I personally think the pay of a doctor is the problem. I run a medical billing company. I hear it all the time that doctors whining that their revenue is down. I feel that people in the medical profession make way too much money which drives up medical and insurance costs. Doctors should be doctors to help people and not to become super wealthy.
Right now the current systems are good for me professionally but suck ass for me personally.



To be fair to SooPoo and other healthcare professionals, they all deserve high salary for their skill and education, and it would be unfair to say the fault lies solely on SooPoo. But considering the state of our out of control healthcare cost, collectively we as a society should pause and ask this, how much is too much profit, or how little is too little profit?

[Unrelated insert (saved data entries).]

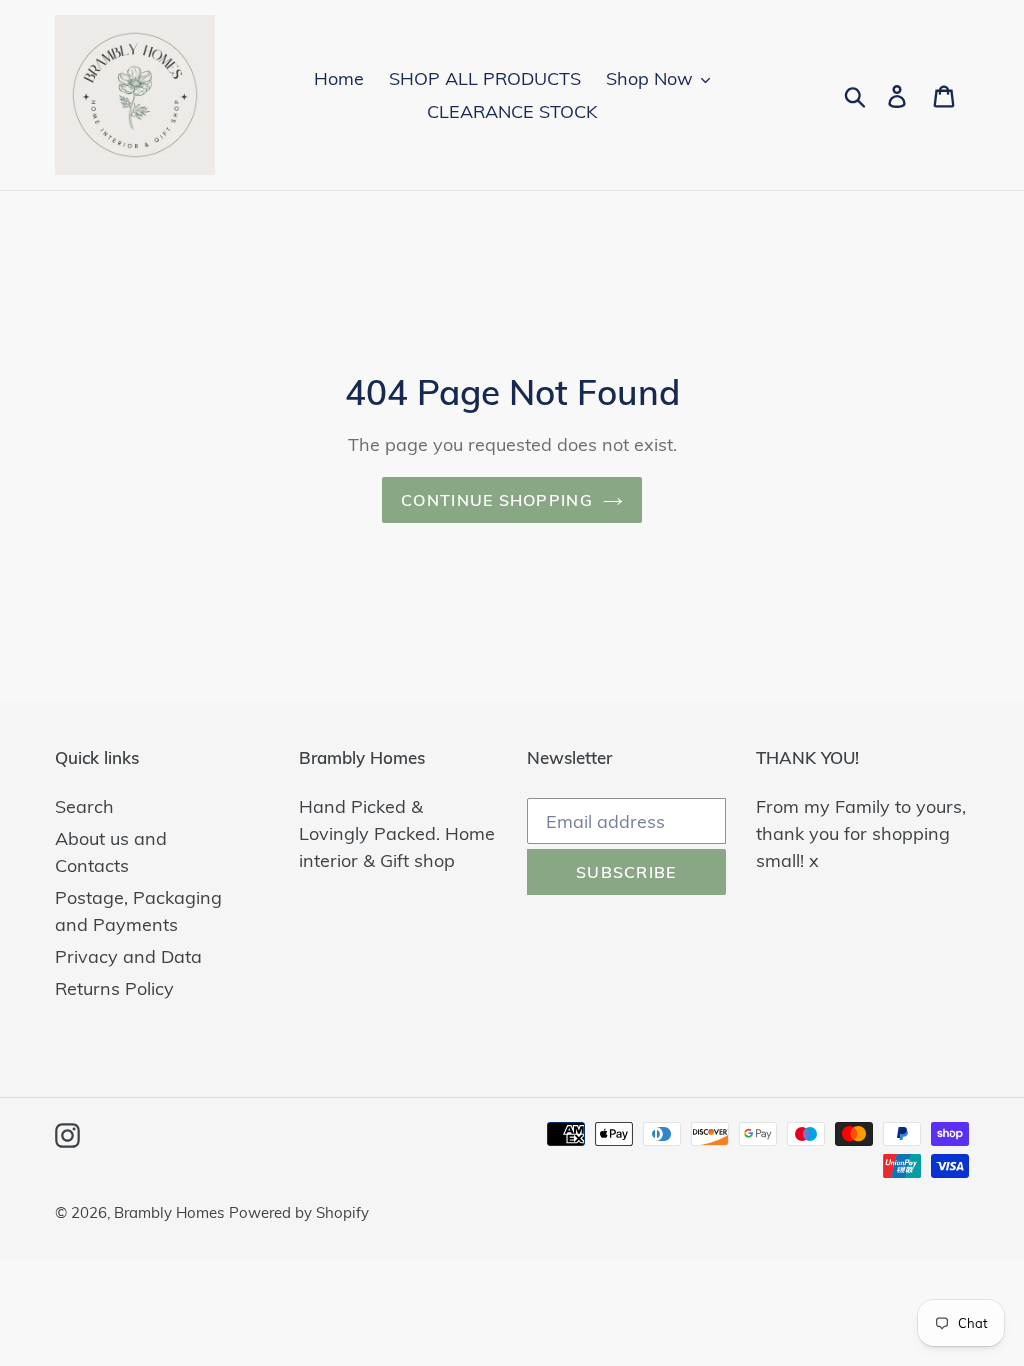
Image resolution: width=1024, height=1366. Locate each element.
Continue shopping (497, 500)
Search (84, 806)
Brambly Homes (169, 1212)
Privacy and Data (128, 956)
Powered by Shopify (299, 1212)
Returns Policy (114, 988)
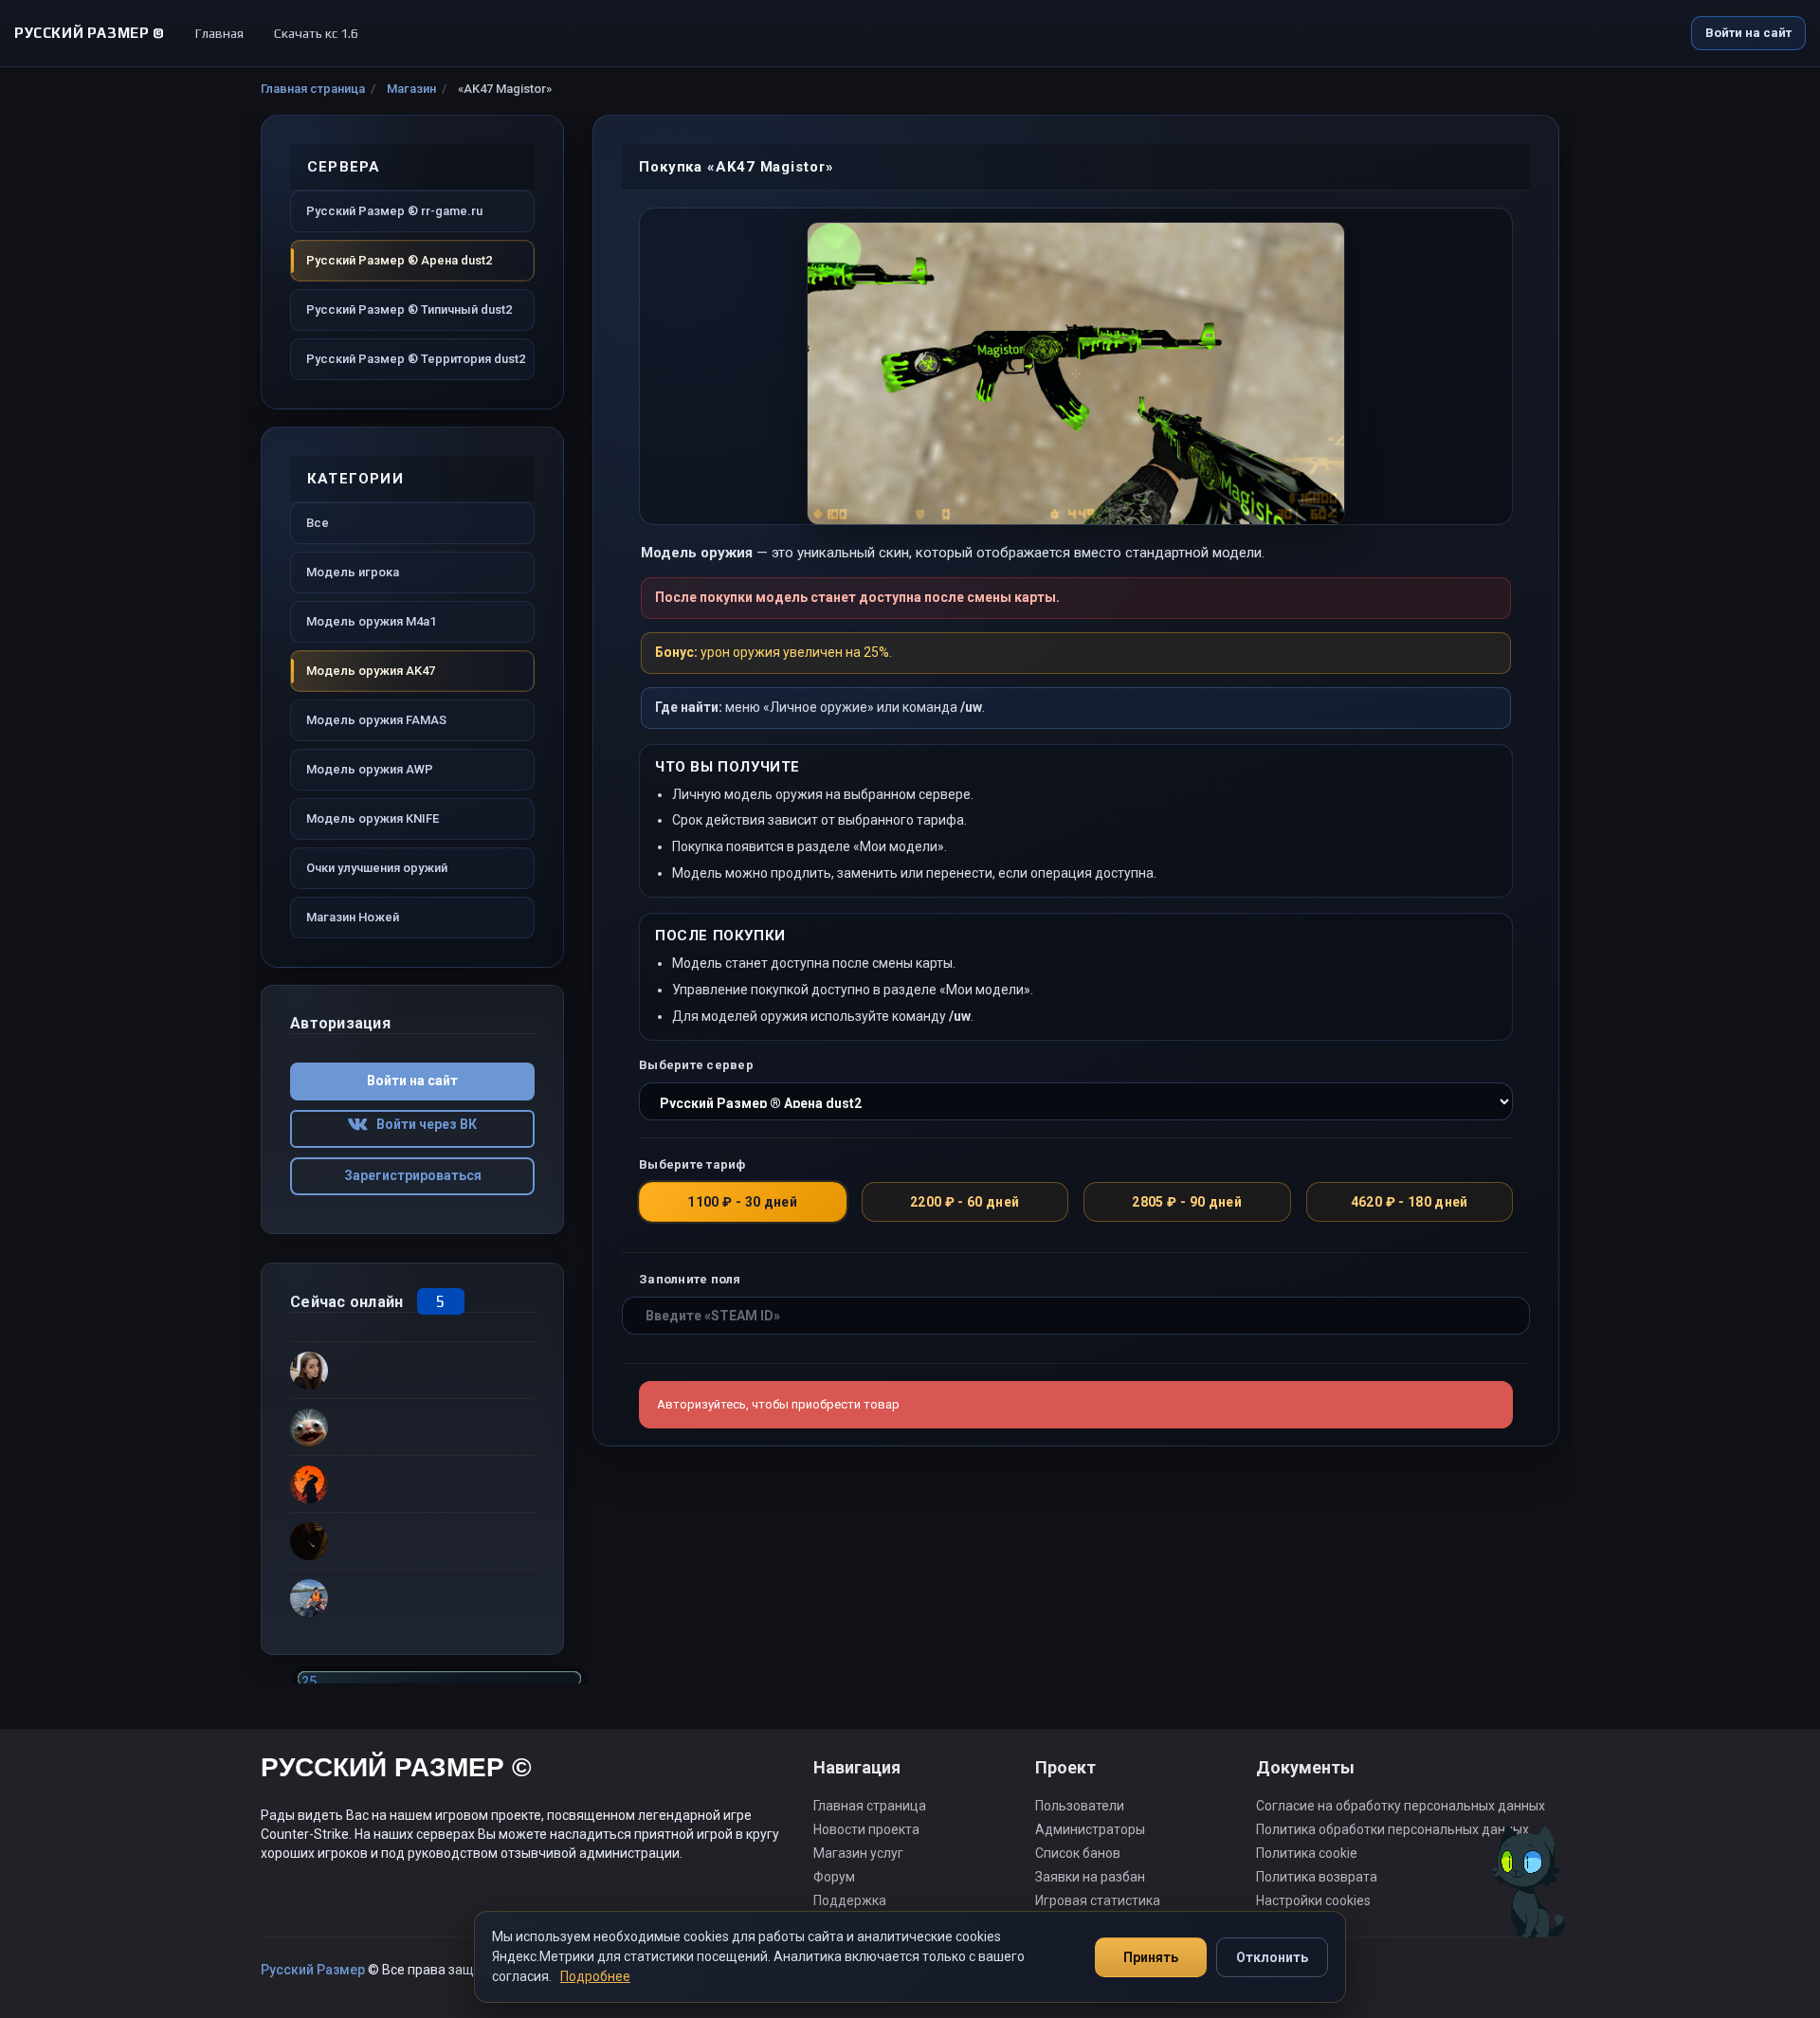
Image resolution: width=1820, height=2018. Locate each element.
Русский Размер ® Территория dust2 (415, 359)
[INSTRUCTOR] (412, 1426)
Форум (834, 1876)
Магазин (411, 89)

And what happen to the Hippocratic Oath, and what can we do to improve the ACA instead of sabotaging it?

I'm aware of many healthcare professionals who vehemently oppose Obama & the Democratic's signature ACA for fear that it will threaten their revenues and incomes (and I can't blame them for loving their family, girl friend, and to maintain their luxurious life style of golfing just like their hero, the racist, rapist, sexist, scam artist and con man Trump). Their fear and resentment on the ACA had led many to sabotage the ACA and to oppose the Democratic party at any cost -- as evidenced by SooPoo's own admission in supporting the known racist, rapist, sexist, scam-artist, and con-man Trump because Hillary has common sense and compassion to reform the ACA.